Does the "increasing blurring of the lines" between NBC and MSNBC mean that the opinionated cable sibling is starting to "hold editorial sway" over its straight-news counterpart, threatening to tarnish its reputation?

Today David Bauder writes of the "uneasy coexistence" of NBC with MSNBC, its junior cable sibling living under the same roof at 30 Rock. Bauder points to last week's letter to NBC News prez Steve Capus from White House counsel Ed Gillespie wherein Gillespie totted up the various ways in which NBC had run afoul of the Bush administration — daring to edit an interview, daring to label long-term ethnic conflict in Iraq a civil war, hair-splitting over the definition of "recession" — and zeroes in on the last paragraph:

Mr. Capus, I'm sure you don't want people to conclude that there is really no distinction between the "news" as reported on NBC and the "opinion" as reported on MSNBC, despite the increasing blurring of those lines. I welcome your response to this letter, and hope it is one that reassures your broadcast network's viewers that blatantly partisan talk show hosts like Christopher Matthews and Keith Olbermann at MSNBC don't hold editorial sway over the NBC network news division.

That, says Bauder, is"the soft white underbelly" of NBC's relationship with MSNBC — echoing a concern raised last week by the NYT's Brian Stelter, who wondered "Is MSNBC a Political Liability to NBC?"

The question at the crux of both these articles is the one posed by Gillespie: Does the "increasing blurring of the lines" between NBC and MSNBC mean that the opinionated cable sibling is starting to "hold editorial sway" over its straight-news counterpart, threatening to tarnish the reputation built over decades as a news organization? Both articles point specifically to Keith Olbermann, the most opinionated, outspoken pundit on the network and the one whose ratings have shot up as his broadcast has veered left. One of the keystones of this success has been his tirades against the Bush administration, his "Special Comments" which have also targeted Hillary Clinton in recent months.

Yet Olbermann regularly co-anchors MSNBC'c primary coverage, along with Hardball host Chris Matthews — who, Bauder reminds us, made an on-air apology to Clinton after a sexist comment in January. As anchors, it is Olbermann and Matthews who lead the evening's coverage, bringing in NBC News journalists as MSNBC correspondents, including Tim Russert, Tom Brokaw and Brian Williams. There have been rumblings about whether Olbermann, who dedicated two of his last three Special Comments to criticism of Clinton, should be acting as anchor on one hand and partisan on the other.

Both articles frame the situation as a question — is it a problem for NBC or isn't it? — but even the suggestion of an appearance of a problem is a problem for a news division trying to report the news at any time, let alone during such a highly-charged election season.
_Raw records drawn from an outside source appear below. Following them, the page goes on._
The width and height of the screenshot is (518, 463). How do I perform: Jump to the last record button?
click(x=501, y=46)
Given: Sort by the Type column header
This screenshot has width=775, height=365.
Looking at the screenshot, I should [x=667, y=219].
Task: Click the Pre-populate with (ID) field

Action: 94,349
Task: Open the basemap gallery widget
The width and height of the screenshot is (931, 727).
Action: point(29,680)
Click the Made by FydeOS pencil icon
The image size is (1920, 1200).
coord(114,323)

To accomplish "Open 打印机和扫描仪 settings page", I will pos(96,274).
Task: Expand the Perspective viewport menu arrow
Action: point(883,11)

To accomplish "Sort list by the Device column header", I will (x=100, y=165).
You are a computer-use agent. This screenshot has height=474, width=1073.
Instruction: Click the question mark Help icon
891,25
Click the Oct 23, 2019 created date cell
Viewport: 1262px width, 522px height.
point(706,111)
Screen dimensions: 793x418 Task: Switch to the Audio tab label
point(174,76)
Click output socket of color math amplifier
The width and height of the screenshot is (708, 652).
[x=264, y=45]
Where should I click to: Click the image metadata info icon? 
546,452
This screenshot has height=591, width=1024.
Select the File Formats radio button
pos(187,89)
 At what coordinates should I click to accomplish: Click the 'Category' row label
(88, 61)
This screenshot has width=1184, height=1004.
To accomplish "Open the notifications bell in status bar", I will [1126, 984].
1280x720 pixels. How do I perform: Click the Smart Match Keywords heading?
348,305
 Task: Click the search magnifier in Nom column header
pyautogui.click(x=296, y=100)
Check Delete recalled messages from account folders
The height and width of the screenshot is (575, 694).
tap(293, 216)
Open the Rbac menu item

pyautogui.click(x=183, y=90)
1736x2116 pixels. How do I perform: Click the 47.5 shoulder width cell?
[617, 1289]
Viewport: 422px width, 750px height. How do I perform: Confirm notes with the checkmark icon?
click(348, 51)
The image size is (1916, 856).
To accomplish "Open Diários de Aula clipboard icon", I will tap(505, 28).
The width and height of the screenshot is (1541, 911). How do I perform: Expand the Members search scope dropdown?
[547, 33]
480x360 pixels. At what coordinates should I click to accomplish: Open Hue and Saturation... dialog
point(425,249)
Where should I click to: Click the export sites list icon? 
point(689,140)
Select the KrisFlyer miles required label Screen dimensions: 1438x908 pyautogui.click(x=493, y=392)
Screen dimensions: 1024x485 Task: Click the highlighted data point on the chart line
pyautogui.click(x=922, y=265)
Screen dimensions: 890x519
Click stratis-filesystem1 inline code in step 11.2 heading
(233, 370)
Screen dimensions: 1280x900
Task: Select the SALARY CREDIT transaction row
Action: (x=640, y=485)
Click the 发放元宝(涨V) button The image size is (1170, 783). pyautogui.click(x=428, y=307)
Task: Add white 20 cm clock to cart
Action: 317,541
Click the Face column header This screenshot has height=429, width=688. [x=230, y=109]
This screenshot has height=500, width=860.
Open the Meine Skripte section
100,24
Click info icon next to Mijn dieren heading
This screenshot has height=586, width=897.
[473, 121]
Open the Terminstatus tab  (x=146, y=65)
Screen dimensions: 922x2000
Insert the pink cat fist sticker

Bauder quotes former NBC News correspondent and former host of Fox News Watch host Eric Burns: "It's a fine point, but for someone who cares about news it's a very important one...and it's not something that has ever been raised before."

Well, it's being raised now, and how: There's the recent onslaught of attacks from Fox News (whereon Bill O'Reilly has been ripping into GE CEO Jeffrey Immelt) and Karl Rove's recent five-page letter ripping into MSNBC host (and former top exec) Dan Abrams, plus Gillespie's letter, firing a warning shot.

Capus shrugs off the criticism, calling it a "non-issue" and noting that the channel's success "comes with attention and scrutiny." Yes — and it's that scrutiny that has raised this question, even before the broadsides from the right. It remains to be seen whether continued scrutiny will keep the question alive...or get to the point where the question marks are removed.